#### Problem details:
Copy exactly the line containing "Click the Terraform v1.5.7 log line" and all the lines that follow it to the end of the records, minus the pictures.

#### Material shown:
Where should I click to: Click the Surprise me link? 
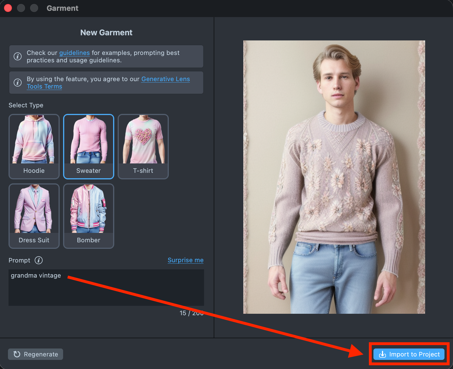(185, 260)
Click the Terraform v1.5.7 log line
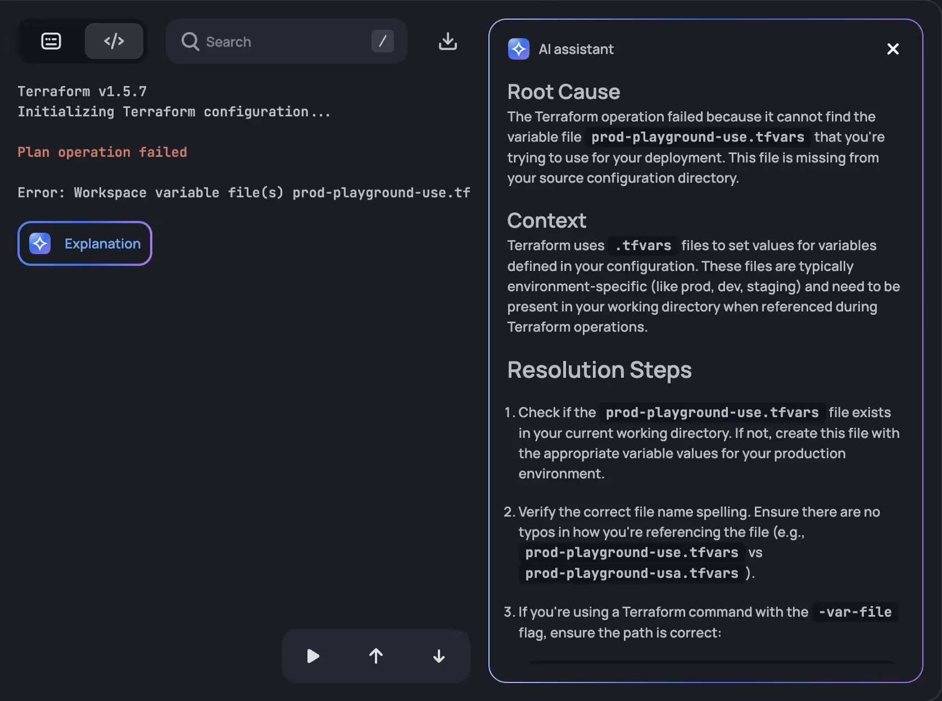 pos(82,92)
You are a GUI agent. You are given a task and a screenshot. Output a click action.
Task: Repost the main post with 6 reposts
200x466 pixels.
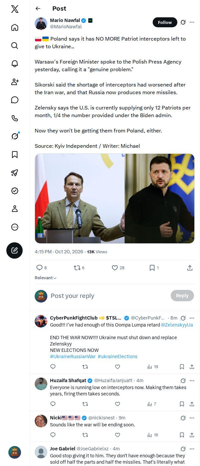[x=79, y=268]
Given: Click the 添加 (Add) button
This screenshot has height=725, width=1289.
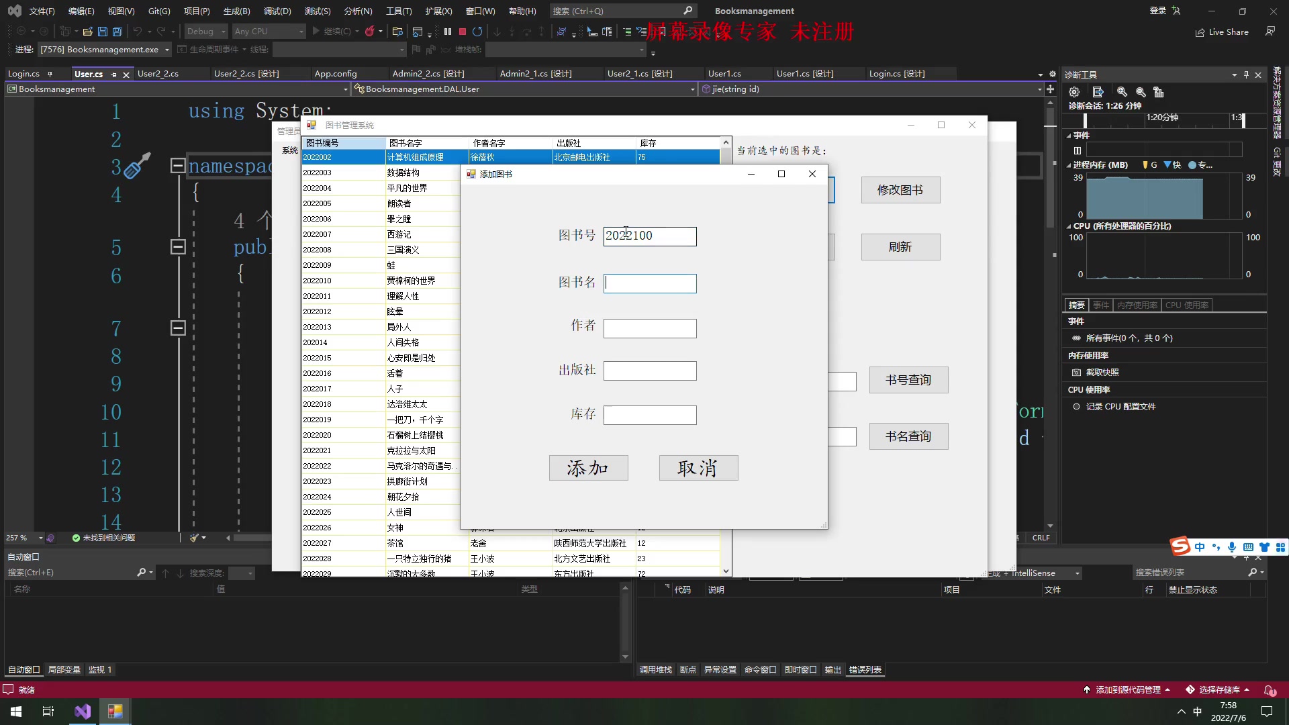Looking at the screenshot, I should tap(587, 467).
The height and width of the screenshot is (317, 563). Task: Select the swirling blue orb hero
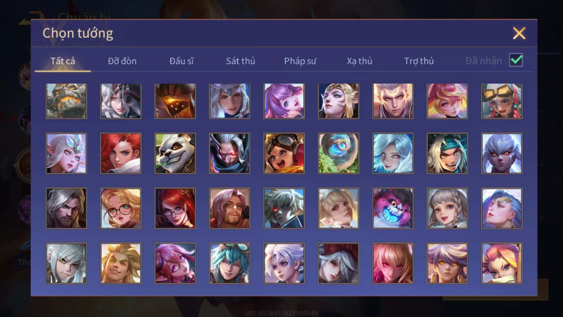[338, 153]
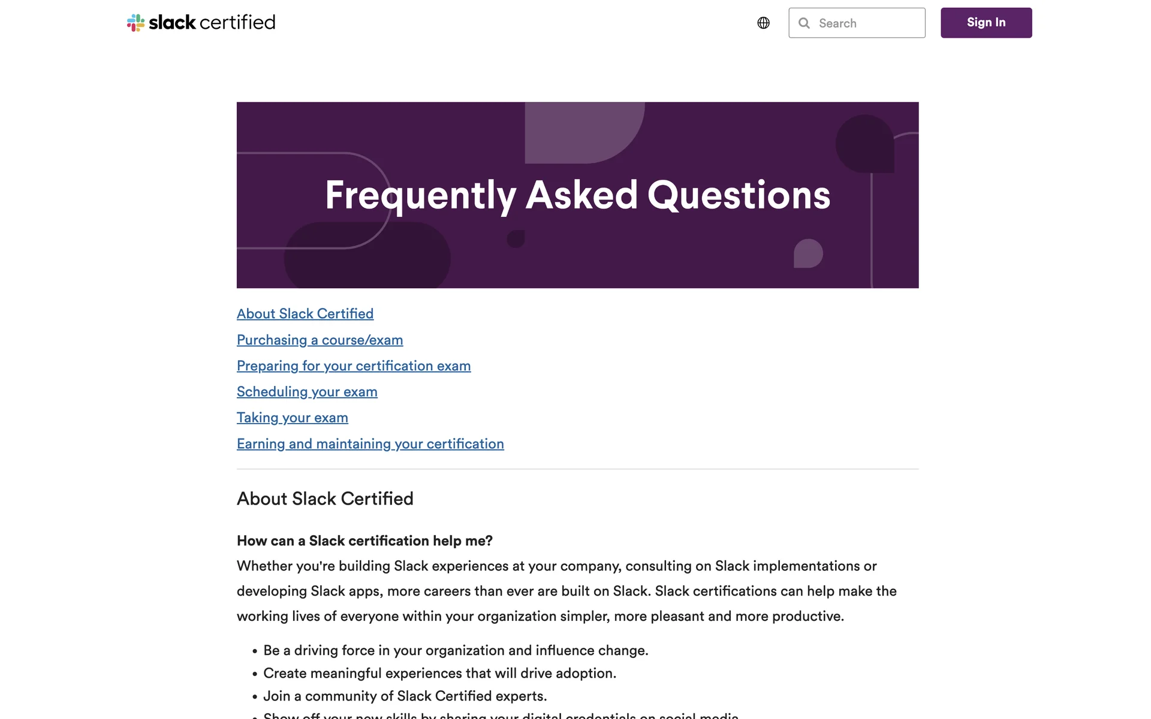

#### The answer:
Click the Terraform v1.5.7 log line
 pos(82,92)
You are a GUI agent. You are given a task and a screenshot. Output a click action.
Task: Repost the main post with 6 reposts
200x466 pixels.
[x=79, y=268]
Given: Click the 添加 (Add) button
This screenshot has height=725, width=1289.
Looking at the screenshot, I should tap(587, 467).
The height and width of the screenshot is (317, 563). Task: Select the swirling blue orb hero
[338, 153]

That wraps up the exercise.